[Exercise input Boundary: Start]

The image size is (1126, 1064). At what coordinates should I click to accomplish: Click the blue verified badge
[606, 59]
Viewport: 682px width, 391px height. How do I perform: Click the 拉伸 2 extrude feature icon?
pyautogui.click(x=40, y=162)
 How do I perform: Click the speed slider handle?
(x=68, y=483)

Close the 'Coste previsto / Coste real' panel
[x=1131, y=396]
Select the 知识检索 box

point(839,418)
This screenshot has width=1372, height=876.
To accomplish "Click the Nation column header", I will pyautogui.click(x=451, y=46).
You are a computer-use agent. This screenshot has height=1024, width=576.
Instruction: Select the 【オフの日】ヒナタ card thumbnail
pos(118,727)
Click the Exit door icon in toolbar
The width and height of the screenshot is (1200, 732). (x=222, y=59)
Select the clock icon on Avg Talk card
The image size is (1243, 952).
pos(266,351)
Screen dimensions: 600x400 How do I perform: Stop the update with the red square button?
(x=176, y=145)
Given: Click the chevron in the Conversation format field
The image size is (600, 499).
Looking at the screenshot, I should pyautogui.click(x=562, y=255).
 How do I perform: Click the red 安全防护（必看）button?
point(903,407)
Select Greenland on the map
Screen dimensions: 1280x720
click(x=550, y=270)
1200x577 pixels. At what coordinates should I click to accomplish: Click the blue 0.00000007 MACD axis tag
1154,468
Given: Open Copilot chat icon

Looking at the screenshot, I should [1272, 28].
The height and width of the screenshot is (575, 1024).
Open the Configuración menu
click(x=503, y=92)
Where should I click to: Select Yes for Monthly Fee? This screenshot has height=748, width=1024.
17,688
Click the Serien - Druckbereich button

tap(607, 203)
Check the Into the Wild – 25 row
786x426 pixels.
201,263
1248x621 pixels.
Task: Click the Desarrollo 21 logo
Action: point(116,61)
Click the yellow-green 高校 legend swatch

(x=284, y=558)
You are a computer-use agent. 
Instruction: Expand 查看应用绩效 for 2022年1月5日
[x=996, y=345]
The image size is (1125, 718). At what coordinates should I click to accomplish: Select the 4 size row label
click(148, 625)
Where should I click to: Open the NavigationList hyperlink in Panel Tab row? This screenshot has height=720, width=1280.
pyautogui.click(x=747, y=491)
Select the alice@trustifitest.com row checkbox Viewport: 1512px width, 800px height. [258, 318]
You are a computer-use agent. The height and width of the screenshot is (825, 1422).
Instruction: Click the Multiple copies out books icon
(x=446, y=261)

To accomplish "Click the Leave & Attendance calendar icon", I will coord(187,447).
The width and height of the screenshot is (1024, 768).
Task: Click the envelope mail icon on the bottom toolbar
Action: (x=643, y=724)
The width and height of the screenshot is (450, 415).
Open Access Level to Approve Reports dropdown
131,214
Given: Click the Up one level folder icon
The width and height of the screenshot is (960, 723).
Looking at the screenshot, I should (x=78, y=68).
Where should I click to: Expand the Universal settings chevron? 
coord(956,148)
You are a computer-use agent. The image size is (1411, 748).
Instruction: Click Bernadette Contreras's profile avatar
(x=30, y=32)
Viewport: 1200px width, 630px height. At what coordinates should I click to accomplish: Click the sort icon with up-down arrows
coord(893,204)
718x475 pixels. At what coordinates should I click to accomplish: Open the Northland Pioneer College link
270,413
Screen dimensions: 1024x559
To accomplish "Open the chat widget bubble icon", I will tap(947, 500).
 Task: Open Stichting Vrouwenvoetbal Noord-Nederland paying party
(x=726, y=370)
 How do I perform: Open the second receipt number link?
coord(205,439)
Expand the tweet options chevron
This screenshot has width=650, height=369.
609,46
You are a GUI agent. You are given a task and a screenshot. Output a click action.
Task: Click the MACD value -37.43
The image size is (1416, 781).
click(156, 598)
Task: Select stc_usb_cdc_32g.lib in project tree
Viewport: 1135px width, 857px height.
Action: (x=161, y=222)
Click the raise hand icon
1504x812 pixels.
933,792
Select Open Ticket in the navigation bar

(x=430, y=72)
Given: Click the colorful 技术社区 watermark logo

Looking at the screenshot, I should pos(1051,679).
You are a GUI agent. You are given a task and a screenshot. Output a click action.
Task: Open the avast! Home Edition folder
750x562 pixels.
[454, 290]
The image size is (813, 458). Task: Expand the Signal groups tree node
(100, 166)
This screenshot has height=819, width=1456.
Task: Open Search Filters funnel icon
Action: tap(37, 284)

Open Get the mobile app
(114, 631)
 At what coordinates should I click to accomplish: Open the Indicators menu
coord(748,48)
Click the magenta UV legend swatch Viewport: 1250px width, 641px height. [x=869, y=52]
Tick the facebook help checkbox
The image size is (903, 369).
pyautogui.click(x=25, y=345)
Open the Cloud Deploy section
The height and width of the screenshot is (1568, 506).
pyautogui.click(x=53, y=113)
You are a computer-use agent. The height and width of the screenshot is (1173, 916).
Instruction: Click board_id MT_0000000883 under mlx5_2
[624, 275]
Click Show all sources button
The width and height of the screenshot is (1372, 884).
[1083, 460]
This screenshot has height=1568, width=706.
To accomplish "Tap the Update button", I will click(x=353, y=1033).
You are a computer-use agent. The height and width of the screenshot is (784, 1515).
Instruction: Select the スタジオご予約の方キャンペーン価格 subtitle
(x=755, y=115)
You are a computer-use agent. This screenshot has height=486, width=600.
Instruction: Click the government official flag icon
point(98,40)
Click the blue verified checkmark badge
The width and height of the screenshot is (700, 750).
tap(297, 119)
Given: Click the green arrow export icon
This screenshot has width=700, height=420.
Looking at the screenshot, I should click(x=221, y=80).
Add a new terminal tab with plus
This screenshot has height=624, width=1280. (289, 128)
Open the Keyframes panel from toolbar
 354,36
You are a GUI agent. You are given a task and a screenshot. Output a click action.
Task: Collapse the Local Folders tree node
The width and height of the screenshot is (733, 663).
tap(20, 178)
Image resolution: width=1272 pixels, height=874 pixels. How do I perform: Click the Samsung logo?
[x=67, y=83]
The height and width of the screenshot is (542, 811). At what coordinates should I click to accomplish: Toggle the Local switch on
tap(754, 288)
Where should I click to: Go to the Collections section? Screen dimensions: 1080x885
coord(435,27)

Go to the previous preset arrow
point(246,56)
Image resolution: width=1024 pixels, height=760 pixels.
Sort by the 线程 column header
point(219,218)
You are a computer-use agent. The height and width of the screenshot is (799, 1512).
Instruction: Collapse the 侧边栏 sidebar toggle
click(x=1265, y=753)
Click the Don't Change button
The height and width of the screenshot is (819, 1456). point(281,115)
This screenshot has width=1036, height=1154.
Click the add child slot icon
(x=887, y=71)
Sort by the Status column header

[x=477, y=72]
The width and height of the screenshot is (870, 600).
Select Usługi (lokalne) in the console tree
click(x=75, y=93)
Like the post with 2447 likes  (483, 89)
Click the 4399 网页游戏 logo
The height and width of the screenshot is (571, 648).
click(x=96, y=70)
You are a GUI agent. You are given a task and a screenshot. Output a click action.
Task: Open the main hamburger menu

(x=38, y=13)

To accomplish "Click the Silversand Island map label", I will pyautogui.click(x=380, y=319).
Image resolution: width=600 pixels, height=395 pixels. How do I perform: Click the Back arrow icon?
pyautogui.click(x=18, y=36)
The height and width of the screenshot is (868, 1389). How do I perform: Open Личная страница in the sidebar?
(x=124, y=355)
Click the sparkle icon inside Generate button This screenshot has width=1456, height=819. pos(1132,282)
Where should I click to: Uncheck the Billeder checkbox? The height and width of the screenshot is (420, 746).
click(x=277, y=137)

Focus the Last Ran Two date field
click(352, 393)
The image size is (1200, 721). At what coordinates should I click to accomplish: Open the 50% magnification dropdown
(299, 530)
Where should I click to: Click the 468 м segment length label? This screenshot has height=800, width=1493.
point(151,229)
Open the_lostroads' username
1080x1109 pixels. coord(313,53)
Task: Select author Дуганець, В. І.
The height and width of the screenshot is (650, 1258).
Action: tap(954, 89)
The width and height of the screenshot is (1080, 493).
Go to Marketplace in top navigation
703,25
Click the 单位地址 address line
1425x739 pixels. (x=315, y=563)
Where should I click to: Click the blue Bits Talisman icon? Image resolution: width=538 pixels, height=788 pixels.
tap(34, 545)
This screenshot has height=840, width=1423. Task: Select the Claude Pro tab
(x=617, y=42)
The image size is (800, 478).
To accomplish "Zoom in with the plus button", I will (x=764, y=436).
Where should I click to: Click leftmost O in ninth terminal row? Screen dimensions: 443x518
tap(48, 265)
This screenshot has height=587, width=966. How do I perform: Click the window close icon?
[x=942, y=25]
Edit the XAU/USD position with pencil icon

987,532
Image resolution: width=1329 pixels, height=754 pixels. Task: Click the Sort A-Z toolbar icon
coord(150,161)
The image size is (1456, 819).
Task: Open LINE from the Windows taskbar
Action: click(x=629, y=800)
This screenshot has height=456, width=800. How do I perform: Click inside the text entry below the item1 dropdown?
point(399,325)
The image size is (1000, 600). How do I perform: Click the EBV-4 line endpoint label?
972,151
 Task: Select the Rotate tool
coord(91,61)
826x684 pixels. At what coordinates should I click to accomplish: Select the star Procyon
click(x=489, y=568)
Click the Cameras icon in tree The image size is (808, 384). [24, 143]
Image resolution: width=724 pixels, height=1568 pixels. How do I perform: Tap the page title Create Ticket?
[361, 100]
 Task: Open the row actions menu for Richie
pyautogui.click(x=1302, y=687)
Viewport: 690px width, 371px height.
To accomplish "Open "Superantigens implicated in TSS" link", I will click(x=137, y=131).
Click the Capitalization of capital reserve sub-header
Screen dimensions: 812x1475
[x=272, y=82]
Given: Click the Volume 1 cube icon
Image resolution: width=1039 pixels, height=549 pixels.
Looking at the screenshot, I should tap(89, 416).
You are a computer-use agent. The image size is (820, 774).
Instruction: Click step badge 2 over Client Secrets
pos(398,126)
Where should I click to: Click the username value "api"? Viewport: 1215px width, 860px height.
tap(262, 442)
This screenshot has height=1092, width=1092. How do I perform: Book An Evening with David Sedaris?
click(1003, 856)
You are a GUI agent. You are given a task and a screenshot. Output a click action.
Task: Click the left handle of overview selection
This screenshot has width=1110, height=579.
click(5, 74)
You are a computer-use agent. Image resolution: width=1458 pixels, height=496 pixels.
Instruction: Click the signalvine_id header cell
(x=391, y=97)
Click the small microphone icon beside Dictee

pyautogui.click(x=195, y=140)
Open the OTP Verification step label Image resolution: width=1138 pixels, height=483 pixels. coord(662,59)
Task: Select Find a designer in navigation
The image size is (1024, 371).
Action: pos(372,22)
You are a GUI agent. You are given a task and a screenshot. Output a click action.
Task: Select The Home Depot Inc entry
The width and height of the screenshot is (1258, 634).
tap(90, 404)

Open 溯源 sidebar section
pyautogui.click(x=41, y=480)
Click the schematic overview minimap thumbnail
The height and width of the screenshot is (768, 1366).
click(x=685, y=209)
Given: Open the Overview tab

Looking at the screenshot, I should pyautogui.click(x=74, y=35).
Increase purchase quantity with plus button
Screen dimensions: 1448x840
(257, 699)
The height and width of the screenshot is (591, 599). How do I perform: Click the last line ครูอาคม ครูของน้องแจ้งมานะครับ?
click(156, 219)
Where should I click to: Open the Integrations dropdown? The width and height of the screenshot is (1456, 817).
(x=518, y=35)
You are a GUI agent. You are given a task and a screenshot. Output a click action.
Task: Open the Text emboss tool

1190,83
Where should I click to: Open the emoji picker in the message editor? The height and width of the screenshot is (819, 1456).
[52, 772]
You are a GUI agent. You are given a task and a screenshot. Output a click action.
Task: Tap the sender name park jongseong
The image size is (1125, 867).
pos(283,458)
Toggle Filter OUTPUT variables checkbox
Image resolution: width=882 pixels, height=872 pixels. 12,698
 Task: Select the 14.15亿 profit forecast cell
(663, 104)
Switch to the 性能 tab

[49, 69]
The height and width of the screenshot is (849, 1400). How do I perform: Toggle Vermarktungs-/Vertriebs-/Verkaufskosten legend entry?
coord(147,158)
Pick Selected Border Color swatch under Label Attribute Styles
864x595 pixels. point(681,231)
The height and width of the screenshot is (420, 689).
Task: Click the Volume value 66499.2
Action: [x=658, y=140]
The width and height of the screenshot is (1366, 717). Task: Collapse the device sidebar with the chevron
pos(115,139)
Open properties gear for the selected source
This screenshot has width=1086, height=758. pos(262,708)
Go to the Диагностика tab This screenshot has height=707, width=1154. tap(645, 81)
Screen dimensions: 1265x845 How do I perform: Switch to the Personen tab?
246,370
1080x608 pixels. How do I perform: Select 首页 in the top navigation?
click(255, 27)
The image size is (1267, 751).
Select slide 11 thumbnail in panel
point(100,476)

[Exercise input Boundary: End]

Exercise prompt: Each line above that contains the word "Home" should be returned.

Finished task:
Task: Open the avast! Home Edition folder
Task: Select The Home Depot Inc entry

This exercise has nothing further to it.